No man is an island, entire of itself. Every man is a piece of the continent, a part of the main … – John Donne

When you talk about resiliency in the workplace, many people initially believe what we’re referring to is overcoming huge challenges on your own. But that’s not entirely accurate. The truth is that everyone faces plenty of challenges on a daily basis, many of which require us to draw on our reserves of resilience.

One of the most reliable reserves we can – and should – depend on, is with our coworkers and teammates.

In fact, the level of interpersonal and intra-organizational skills in your workplace becomes the make it or break it point for your result-driven endeavors. Reaching out and depending on others is a pivotal part of nurturing a team that overcomes its challenges. The question is: how can we call upon others to help us meet the challenges that we face?

Resilience is about knowing when to ask for help

There is no shame in asking for help. We all need help now and again, and many of us function better when we collaborate with others.

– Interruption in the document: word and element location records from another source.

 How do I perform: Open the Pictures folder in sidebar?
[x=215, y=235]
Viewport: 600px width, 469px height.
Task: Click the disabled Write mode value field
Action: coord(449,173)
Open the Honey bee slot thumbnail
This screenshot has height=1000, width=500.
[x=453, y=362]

An important part of building resilience in the workplace is:

  • Knowing when and how to ask others for help
  • Reaching out to people whom we have relationships with
  • Resolving the problems with support

As adults we struggle with the concept of “asking for help.” But it’s important to realize that each person has three selves:

  1. Child
  2. Parent
  3. Adult

At any given instance, we have the power to choose who responds to a challenge. For example, let’s say that your boss looks at a project you’ve completed and says, “It’s not good enough. You have to make it better.” (This is likely the boss’s parent-self talking, by the way).

You now have three choices on who responds. Whom you choose will determine how you respond. Let’s take a look:

  • Your child self – The natural response would be to say, “This isn’t my fault. I had nothing to do with it. Don’t tell me a change is needed. It’s got nothing to do with me.”
  • Your parent self – The natural response of a parent will be slightly indignant, such as, “It is terrible, isn’t it? Tsk, tsk. It’s the computer, you know. Just can’t handle the job.”
  • Your adult self – The adult self is the most effective version of you for this challenge. Your adult self will respond with, “You’re right. I see the issue. What can I do to help make this right?”

Each version of your self will conjure specific responses by others in your group. The child response will likely lead to more parental criticism by your boss or colleagues. Shouting may occur as the complainant (your boss) gets frustrated that you don’t seem to understand that all he wants is to get something done.

The parent response will likely not be very helpful in getting something done to move the issue along. In the best possible scenario, you (and your parent self) will find yourself agreeing with your boss or colleagues that yes, all of this is very awful, and something should be done. That cordial conversation could go on for hours or days, without any steps being taken toward a solution to the problem.

The adult response will help to move the complainant (your boss, colleague, etc.) into his or her own adult self. When two adults are a part of overcoming a problem, solutions usually come at a fast and efficient clip.

The goal of resiliency in the workplace

As a motivational speaker and professional development leader who works with teams and organizations throughout Australia, New Zealand, Canada and the United States, I spend a considerable amount of time talking about the importance of resiliency within organizations.

The goal of resiliency is to overcome challenges. If your team is resilient, it won’t fear obstacles, and won’t back down from problematic situations. Bumps in the road will equate to opportunities to shine.

But no one individual can take on this type of resilient behavior alone. Organization-wide resiliency is the key to establishing a formula for success. Teamwork and effective communication will help each individual member of your team to feel confident with his or her place in the greater landscape of your office.